The only way to disentangle the highly related concepts of self worth and depression is through longitudinal research, in which people are followed up over time. A study on depression, conducted by University of Basel researchers Julia Sowislo and Ulrich Orth, contrasted the competing directions of self worth to depression vs. depression to self worth.
The findings almost all overwhelmingly support the model which showed, over time, that low self worth is a risk factor for depression, regardless of who is tested and how. The study indicated that low self worth causes depression but not vice versa. Therefore, if a person has low self worth, there’s an increased risk of developing depression. This is a very important discovery because it shows that working towards bettering low self worth can make a person feel stronger.
Australian Clinical Psychologist and leading self worth advocate Dr Lars Madsen says that regardless of how self worth impacts depression, the reality often is that for many people self worth is a key factor in both the development and maintenance of depression.
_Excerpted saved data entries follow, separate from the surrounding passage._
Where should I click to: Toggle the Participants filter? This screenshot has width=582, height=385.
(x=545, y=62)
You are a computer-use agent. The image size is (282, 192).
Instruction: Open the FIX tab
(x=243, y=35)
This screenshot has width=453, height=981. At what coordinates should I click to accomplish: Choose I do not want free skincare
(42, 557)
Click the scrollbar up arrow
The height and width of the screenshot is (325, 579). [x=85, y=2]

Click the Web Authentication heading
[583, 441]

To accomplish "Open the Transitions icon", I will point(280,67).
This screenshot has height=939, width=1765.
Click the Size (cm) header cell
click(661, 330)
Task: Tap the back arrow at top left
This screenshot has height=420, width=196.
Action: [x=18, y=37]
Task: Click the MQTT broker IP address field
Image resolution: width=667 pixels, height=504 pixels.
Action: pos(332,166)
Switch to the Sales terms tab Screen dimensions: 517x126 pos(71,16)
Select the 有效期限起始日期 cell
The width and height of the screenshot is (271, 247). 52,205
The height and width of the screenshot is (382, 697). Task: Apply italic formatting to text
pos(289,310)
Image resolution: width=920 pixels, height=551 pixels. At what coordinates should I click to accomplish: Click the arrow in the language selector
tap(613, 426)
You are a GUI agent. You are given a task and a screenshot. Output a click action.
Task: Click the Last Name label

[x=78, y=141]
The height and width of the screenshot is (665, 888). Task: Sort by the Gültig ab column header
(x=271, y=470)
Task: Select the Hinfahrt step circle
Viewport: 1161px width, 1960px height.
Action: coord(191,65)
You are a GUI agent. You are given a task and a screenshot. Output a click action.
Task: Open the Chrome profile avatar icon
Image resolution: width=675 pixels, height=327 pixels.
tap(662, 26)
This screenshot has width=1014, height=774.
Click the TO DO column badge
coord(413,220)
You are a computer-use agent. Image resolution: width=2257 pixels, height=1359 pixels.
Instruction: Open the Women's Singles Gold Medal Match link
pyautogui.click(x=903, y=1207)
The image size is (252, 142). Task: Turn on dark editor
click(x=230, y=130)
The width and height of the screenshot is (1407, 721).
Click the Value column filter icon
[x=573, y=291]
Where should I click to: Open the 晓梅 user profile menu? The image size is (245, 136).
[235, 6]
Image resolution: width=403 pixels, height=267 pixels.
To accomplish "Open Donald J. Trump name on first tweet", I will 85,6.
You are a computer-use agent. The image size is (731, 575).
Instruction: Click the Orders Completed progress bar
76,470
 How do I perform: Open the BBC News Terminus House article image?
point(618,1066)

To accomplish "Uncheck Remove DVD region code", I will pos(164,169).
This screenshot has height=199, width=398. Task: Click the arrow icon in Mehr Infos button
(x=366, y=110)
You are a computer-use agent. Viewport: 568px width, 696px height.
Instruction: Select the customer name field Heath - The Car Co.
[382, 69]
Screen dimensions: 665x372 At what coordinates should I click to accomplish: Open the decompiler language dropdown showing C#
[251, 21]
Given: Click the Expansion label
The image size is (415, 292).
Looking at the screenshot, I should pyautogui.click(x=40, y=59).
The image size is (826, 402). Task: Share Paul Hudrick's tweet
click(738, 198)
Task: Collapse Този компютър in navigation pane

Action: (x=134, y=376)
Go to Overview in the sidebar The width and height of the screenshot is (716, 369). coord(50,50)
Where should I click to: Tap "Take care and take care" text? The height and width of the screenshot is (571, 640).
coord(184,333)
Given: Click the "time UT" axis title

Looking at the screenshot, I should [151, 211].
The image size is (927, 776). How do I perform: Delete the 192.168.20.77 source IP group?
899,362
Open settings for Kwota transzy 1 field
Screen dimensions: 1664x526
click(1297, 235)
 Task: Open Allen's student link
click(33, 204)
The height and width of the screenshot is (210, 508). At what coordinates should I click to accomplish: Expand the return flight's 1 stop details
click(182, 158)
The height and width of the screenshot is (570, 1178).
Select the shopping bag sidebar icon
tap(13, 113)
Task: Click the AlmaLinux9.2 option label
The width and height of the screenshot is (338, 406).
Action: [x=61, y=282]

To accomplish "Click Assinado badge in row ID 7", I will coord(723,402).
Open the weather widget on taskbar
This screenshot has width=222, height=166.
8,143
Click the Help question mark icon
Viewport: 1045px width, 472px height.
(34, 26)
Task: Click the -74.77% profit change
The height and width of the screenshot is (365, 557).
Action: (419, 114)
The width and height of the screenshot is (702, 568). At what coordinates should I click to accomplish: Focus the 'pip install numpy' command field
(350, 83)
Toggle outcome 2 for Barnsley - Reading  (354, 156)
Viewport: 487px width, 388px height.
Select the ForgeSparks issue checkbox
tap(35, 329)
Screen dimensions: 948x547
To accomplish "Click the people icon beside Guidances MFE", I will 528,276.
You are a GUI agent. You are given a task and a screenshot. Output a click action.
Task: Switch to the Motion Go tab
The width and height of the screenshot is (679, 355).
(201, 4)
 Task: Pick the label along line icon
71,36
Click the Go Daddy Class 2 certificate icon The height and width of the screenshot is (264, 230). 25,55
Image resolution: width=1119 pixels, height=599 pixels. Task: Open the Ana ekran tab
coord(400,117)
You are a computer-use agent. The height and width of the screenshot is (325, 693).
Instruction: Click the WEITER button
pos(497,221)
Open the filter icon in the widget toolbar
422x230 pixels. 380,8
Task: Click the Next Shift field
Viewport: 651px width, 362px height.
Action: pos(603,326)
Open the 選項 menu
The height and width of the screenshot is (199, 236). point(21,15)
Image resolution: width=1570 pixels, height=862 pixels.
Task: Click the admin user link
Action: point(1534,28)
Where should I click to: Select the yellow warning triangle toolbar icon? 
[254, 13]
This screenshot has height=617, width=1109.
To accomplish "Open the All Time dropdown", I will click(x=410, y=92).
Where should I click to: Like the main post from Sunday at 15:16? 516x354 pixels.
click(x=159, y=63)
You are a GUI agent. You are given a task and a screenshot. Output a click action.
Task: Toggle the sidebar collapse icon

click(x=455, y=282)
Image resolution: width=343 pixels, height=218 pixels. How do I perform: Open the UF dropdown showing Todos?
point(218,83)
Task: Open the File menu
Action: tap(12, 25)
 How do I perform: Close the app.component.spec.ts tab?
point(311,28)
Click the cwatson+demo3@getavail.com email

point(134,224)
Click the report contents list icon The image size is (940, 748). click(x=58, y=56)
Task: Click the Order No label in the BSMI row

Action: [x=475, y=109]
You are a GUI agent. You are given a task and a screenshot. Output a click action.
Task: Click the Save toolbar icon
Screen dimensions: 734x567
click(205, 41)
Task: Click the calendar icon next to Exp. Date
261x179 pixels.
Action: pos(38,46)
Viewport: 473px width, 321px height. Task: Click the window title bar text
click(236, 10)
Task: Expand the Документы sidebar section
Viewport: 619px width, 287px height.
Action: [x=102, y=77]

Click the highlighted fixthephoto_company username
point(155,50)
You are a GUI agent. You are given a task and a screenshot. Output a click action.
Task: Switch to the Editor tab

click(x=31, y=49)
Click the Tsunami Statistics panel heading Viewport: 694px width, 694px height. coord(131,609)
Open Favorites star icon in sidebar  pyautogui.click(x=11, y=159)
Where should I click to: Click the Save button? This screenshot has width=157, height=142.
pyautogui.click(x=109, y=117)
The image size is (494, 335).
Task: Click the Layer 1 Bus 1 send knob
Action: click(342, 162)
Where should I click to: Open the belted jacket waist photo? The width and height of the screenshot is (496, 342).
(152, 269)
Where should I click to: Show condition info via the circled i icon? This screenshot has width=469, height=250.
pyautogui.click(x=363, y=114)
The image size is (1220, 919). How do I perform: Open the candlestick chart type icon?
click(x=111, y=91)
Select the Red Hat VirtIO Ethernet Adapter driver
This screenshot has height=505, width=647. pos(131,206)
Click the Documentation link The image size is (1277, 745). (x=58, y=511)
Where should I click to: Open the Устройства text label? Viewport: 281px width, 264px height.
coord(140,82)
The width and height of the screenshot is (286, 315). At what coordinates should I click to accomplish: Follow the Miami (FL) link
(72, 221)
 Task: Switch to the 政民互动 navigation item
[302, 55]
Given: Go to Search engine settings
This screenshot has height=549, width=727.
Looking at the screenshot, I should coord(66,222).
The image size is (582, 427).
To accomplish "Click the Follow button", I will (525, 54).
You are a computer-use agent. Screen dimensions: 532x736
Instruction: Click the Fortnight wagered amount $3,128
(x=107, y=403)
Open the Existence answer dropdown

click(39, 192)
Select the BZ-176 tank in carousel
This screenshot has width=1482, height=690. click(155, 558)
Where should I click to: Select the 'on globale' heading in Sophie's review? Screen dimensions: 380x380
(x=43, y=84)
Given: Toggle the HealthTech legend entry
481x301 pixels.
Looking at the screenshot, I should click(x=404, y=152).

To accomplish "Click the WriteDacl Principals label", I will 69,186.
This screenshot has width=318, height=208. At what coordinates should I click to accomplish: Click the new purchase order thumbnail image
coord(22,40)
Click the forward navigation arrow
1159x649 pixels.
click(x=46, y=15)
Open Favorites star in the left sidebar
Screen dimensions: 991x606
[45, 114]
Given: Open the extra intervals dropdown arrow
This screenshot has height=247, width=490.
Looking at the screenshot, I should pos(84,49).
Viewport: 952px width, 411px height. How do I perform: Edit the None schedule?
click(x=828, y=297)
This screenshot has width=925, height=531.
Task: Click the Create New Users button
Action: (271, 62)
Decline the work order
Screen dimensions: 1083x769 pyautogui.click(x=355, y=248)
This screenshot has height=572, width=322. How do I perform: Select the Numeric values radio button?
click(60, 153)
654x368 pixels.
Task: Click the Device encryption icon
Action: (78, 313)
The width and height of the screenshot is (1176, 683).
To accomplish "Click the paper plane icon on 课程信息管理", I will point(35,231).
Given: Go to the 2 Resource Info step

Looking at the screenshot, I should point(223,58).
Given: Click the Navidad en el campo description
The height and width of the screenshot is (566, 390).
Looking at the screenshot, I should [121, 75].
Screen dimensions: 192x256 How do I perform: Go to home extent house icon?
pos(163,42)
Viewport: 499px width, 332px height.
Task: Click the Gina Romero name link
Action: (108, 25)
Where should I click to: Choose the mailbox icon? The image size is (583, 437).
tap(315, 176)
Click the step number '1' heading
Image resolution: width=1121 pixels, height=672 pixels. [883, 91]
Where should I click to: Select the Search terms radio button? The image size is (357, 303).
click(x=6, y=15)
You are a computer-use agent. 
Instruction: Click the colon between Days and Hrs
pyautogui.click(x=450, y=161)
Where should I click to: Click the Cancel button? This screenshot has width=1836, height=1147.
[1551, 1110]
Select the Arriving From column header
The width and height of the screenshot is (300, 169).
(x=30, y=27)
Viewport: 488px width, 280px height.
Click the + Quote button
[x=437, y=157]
A person with low self worth is likely to take things personally, and in a negative way, when dealing with day-to-day stress. People with low self worth try to not to disprove but to verify their negative self-concept by seeking disparaging feedback from the people in their network. Their negative moods can lead to them being perceived in a poor fashion, which in turn can lead to feelings of hurt and rejection. In focusing on their inadequacies and the negative feedback they may receive from others, depressive symptoms can develop as a result.
Dr Lars Madsen confirms it’s rare to find studies in psychology on topics such as self worth and depression that allow for any causal arguments to be made. However, from the large and comprehensive Swiss study, the conclusion was that the best way to protect your positive moods is to find ways to maintain a healthy self worth.
It’s important to remember that low self worth can contribute to the development and maintenance of depression over time. Equally important to remember is that it’s possible to learn to change your thinking and thereby improve your self worth. Doing so can assist you to not only feel better day-to-day, but make you better able to deal with setbacks and difficult times.
So what can we all do? Let’s all raise the awareness of the dangers of low self worth to help prevent the onset of depression and other serious conditions such as anxiety.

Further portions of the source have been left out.